Data records:
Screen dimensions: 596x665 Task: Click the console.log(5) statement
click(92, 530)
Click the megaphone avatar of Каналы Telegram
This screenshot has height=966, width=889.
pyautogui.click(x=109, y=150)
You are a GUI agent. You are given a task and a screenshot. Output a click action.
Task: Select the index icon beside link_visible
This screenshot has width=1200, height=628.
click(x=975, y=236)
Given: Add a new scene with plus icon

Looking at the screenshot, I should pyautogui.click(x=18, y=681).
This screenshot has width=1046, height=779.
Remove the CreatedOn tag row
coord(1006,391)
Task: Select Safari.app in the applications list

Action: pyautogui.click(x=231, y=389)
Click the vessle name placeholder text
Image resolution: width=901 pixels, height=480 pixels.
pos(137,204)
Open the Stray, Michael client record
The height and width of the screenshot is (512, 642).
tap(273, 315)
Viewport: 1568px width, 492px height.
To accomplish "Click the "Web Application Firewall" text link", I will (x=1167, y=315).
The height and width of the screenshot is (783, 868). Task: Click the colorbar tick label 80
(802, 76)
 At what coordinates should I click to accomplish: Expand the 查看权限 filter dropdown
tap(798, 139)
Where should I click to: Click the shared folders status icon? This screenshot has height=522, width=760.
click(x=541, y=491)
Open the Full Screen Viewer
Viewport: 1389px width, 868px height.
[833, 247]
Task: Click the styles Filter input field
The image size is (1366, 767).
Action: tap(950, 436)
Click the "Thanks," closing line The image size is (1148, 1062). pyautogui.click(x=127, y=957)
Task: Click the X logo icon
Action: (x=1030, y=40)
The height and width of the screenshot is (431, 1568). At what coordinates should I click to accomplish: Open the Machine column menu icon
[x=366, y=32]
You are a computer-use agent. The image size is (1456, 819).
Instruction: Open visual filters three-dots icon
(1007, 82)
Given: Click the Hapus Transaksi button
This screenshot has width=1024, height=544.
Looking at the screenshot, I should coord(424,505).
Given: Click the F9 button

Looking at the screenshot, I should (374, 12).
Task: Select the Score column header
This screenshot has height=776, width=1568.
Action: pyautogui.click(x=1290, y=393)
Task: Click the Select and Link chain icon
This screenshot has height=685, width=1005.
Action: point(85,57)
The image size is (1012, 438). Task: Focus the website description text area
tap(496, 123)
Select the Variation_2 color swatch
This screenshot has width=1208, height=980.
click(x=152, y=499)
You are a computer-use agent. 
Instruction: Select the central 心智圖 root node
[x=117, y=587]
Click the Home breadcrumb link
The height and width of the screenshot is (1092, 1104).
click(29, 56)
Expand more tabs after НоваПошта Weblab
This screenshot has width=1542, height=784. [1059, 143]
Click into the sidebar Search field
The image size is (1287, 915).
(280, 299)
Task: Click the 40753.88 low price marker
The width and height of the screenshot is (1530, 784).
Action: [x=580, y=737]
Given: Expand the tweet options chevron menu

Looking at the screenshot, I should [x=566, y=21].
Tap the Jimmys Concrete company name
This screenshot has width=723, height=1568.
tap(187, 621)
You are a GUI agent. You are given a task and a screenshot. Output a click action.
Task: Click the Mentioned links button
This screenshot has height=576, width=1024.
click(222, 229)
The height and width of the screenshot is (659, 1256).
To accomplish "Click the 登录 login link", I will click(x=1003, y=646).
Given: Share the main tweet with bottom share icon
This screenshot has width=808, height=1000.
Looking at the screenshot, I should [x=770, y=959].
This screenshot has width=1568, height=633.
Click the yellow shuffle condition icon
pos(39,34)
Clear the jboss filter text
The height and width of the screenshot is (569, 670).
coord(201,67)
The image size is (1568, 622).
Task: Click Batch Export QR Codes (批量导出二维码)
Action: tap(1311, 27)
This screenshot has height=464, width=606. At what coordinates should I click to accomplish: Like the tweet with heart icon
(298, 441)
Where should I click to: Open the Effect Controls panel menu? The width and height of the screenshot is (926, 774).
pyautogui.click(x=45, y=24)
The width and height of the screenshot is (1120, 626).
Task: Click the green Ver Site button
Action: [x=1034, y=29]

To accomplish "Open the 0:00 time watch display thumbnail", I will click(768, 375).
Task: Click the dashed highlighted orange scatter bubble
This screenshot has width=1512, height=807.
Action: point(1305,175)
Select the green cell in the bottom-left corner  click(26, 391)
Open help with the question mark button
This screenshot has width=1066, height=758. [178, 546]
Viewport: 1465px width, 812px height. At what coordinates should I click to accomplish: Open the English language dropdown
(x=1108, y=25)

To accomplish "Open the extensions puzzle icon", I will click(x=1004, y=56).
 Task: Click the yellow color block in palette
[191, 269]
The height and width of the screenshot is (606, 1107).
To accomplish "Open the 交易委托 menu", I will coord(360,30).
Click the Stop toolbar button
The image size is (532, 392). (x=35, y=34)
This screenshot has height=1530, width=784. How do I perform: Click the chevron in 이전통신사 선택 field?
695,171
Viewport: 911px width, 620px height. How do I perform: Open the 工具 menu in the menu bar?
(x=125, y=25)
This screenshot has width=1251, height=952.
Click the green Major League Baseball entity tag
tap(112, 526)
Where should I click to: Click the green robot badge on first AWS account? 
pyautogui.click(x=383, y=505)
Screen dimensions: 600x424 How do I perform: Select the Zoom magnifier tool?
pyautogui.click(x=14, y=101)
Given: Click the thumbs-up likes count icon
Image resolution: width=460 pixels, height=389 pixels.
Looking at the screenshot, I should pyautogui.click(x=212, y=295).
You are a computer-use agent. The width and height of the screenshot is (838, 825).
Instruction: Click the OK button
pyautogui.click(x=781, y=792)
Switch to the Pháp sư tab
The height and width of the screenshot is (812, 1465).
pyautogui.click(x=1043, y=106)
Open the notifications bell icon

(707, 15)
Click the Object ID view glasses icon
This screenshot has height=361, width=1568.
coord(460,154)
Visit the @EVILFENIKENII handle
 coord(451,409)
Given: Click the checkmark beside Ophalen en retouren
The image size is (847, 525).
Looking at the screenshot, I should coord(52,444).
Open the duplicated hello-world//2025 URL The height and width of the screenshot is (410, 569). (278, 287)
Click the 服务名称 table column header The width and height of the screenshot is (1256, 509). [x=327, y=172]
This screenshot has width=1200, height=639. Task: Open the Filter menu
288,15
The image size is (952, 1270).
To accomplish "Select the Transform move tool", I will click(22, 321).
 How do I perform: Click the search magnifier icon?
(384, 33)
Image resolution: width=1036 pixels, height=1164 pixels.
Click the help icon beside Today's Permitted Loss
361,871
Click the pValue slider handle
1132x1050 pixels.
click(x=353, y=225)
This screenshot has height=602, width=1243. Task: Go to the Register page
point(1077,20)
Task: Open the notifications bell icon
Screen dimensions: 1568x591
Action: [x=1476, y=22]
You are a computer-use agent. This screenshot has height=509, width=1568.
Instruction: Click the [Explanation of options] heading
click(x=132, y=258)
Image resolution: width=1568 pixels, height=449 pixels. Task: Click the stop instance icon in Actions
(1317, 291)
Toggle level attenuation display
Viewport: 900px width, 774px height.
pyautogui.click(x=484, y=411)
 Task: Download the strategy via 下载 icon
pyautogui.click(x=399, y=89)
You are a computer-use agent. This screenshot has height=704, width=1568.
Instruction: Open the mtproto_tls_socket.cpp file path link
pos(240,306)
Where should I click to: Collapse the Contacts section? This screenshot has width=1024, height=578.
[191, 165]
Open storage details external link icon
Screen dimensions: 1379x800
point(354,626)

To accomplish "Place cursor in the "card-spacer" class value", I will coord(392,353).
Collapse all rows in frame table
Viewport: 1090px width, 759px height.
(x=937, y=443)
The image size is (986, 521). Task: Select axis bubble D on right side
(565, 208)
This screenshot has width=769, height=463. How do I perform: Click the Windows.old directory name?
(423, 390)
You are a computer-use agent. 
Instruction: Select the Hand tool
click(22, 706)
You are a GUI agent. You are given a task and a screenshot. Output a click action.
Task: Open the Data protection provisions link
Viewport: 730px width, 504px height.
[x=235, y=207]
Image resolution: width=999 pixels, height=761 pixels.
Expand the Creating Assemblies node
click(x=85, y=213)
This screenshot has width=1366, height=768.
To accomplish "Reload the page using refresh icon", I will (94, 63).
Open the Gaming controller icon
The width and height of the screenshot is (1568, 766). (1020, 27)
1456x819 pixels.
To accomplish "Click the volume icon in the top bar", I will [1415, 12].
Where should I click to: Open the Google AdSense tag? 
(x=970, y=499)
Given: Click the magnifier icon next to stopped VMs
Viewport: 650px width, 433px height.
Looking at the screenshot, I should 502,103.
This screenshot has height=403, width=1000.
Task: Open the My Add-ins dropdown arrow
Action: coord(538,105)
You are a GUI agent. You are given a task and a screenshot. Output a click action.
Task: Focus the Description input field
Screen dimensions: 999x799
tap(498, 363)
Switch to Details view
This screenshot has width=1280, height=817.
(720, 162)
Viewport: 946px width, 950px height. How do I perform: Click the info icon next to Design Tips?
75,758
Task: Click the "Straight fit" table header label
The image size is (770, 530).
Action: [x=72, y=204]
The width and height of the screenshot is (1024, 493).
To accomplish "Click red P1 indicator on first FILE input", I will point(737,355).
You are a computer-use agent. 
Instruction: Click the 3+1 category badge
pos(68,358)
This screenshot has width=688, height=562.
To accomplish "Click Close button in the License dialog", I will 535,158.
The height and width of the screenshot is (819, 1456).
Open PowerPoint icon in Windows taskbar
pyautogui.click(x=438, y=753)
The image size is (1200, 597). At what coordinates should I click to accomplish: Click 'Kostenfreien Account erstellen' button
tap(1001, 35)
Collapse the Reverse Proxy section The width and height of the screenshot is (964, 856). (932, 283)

#### TASK TO COMPLETE
Copy the material verbatim from its first line through the line containing "coord(1006,391)", inclusive.

#### ANSWER IN FULL
Screen dimensions: 596x665 Task: Click the console.log(5) statement
click(92, 530)
Click the megaphone avatar of Каналы Telegram
This screenshot has height=966, width=889.
pyautogui.click(x=109, y=150)
You are a GUI agent. You are given a task and a screenshot. Output a click action.
Task: Select the index icon beside link_visible
This screenshot has width=1200, height=628.
click(x=975, y=236)
Given: Add a new scene with plus icon

Looking at the screenshot, I should pyautogui.click(x=18, y=681).
This screenshot has width=1046, height=779.
Remove the CreatedOn tag row
coord(1006,391)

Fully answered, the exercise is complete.